Believe it or not, despite having 3 bestselling (kindle list) novels, and being over halfway done with the fourth in the series, I’m still pretty new to writing. I’m just approaching my one-year anniversary of showing someone the very first chapter of What Zombies Fear.
In a year I have learned so much about marketing, promotion, politics, and (most importantly) writing. My writing now is so much better than it was when I started, It’s almost like the 1st and 4th books were written by different people. Along the way I picked up a co-author who has had a profound effect on my writing, always pushing me for more, always prodding me to do better.

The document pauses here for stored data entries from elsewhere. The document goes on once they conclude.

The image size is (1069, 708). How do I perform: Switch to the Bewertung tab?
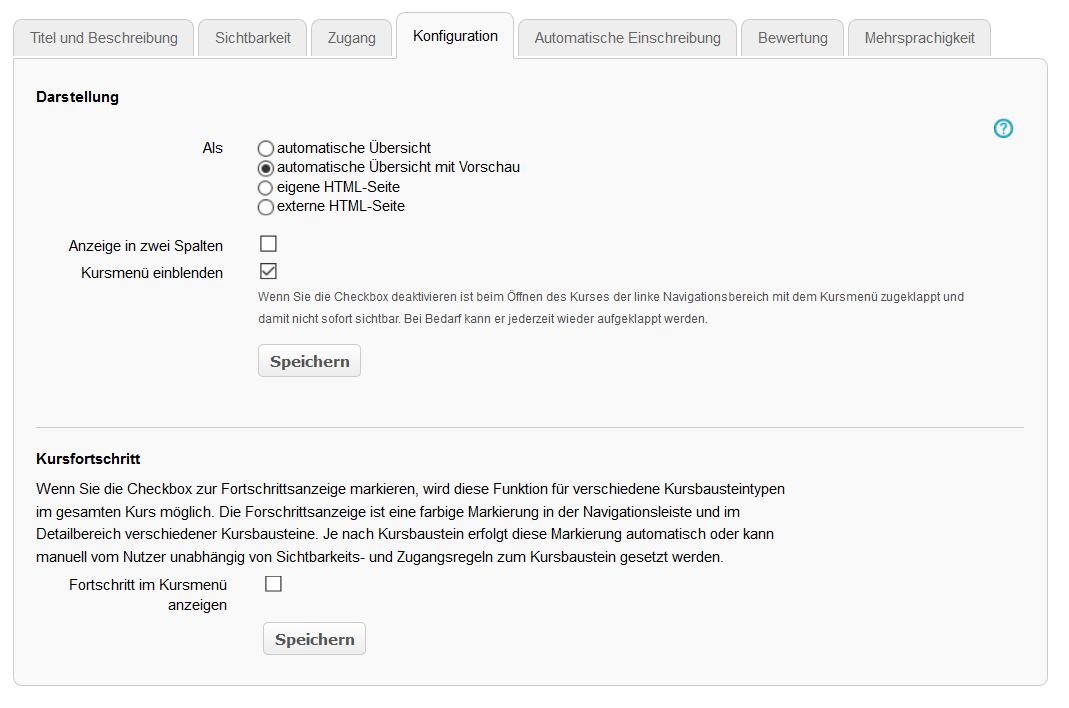792,37
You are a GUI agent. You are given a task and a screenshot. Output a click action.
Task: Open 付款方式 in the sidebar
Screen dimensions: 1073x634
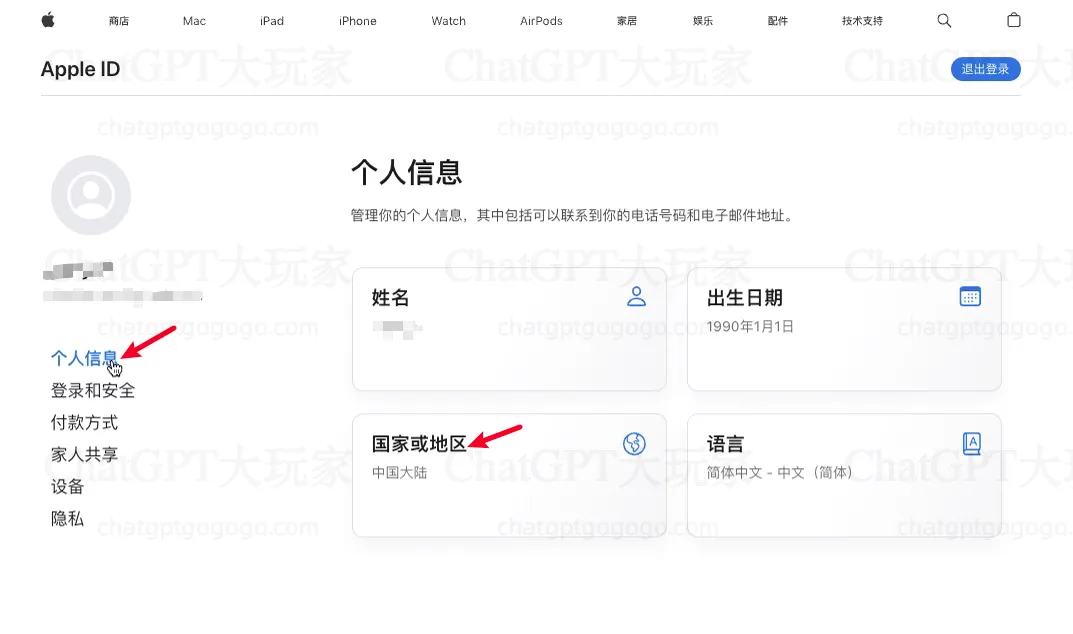84,422
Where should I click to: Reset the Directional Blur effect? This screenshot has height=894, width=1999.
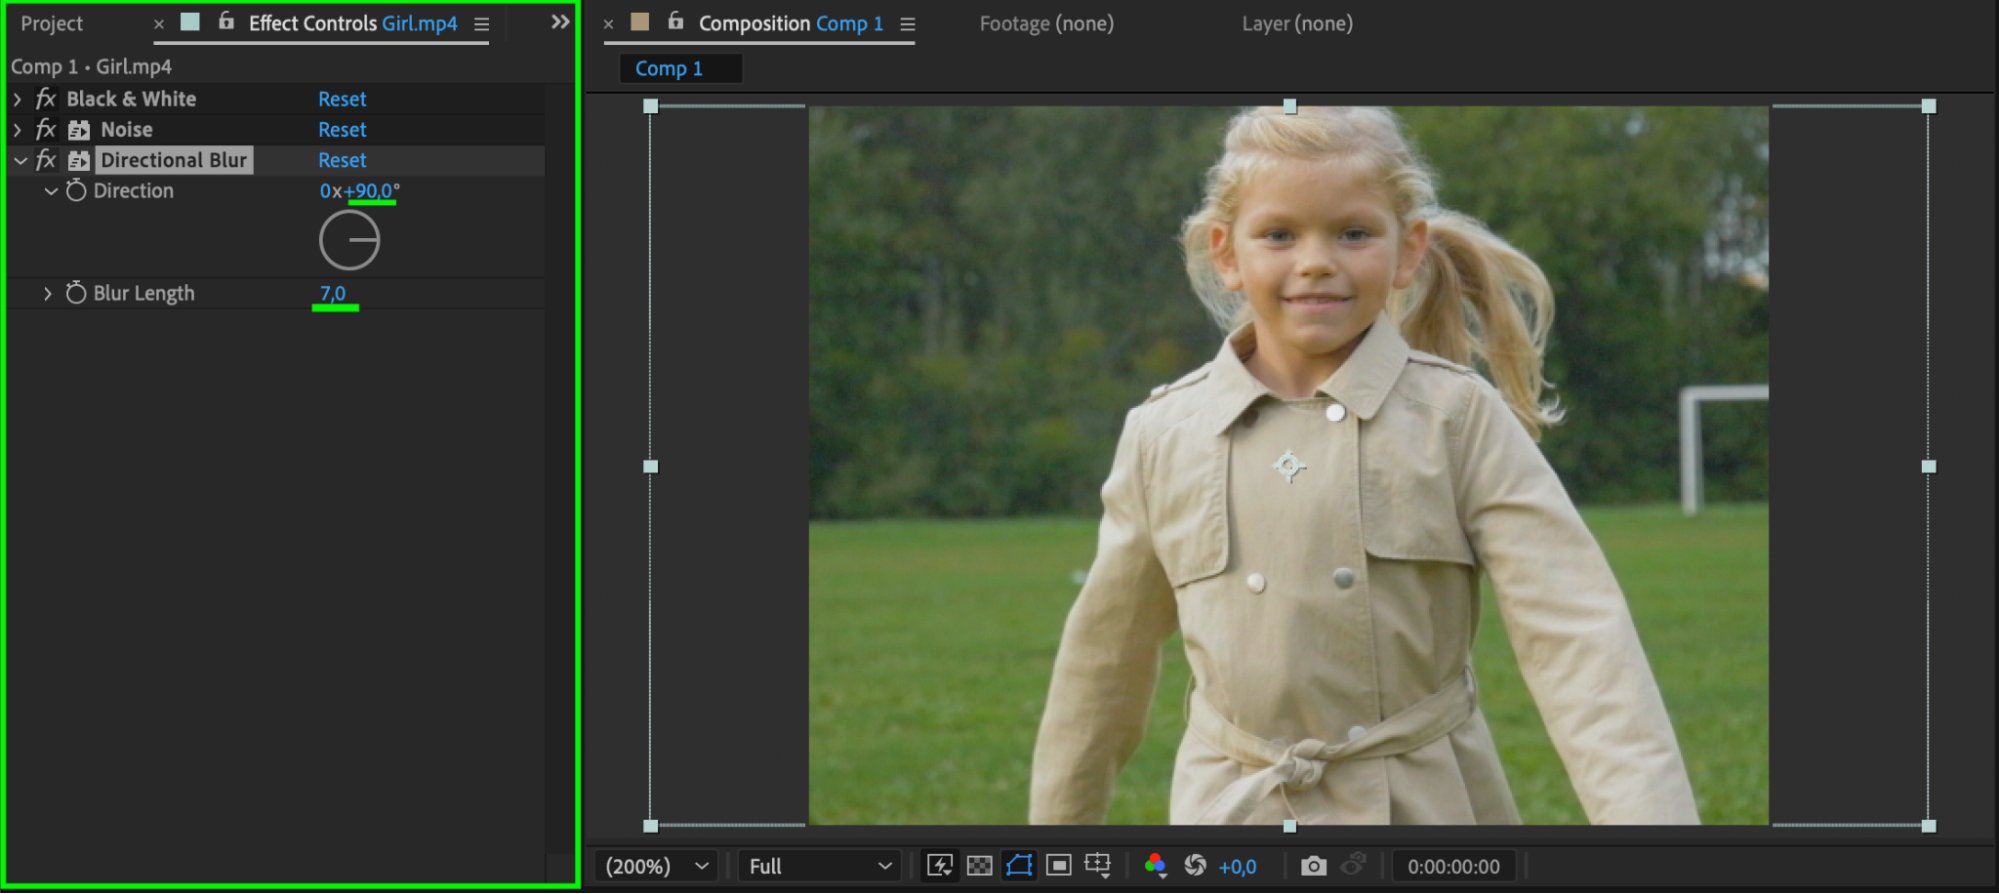tap(342, 160)
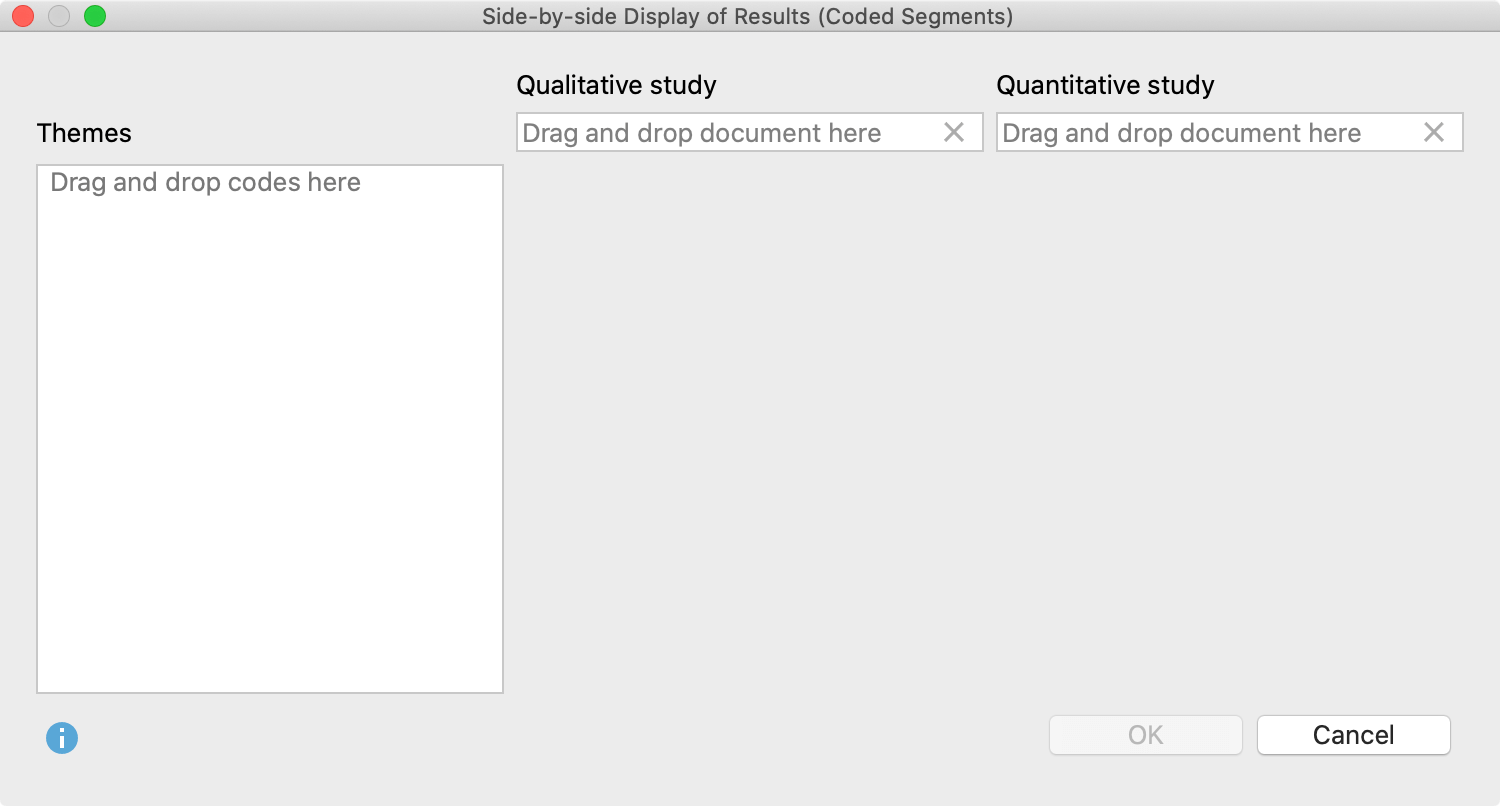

Marketing a book, e-book or print, is the hardest part about being an independent author. I have four blogs of my own. I followed literally hundreds of other blogs. At first, I would follow a blog that had a lot of followers, hoping that my witty comments would intrigue people to check out my own blog. Alas, that never really resulted in book purchases, and I had to read through and come up with comments for the most inane, boring, uninteresting blogs imaginable. It was WORK to read all that crap. So, now I only follow a few blogs, those that interest me, regardless of the number of followers. I read blogs on all sorts of topics, one of my favorite bloggers is Dotty from Dottyheadbanger.wordpress.com. Her blog is about nothing in particular, just random musings from a completely mental, Cumberland Sausage loving, entirely delightful woman. I’d never have read that blog before, and I’m very glad I did.
Another great blog is The Diary of A Poisoner… A blog about a gluten intolerant fellow’s gastrointestinal issues, that is really about the incredible love a father has for his two children, and an insight into an astoundingly inspirational father. I enjoy reading that blog every day.
In addition to blogging like crazy, I have four Facebook pages attached to my account. My author page, the WZF fan page, the ZPI page, and a random political page that I don’t post on very often. Don’t want to upset my readers on the right OR left, I love you righties, even if you’re slightly crazy.
So far, the best promotion I’ve done has been the actual writing itself. Every time I complete a chapter, I post it to my site in rough draft form, and let people read it, for free. When the book is done, I take it off the site and put a link to purchase it. That method of writing has garnered me a very nice following, and resulted in fantastic book sales.
I like that model so well, I’ve decided to continue it through my second book (or maybe series of books) The Colcoa Tailings.
I’ve read every free article, blog, book, and pamphlet on promoting your e-book on the internet. Don’t waste your money with any of the paid ones. The only thing that really makes a difference is time. There are no short cuts. Build your audience one fan at a time. Treat them like they’re gold, because they are. Every one of them.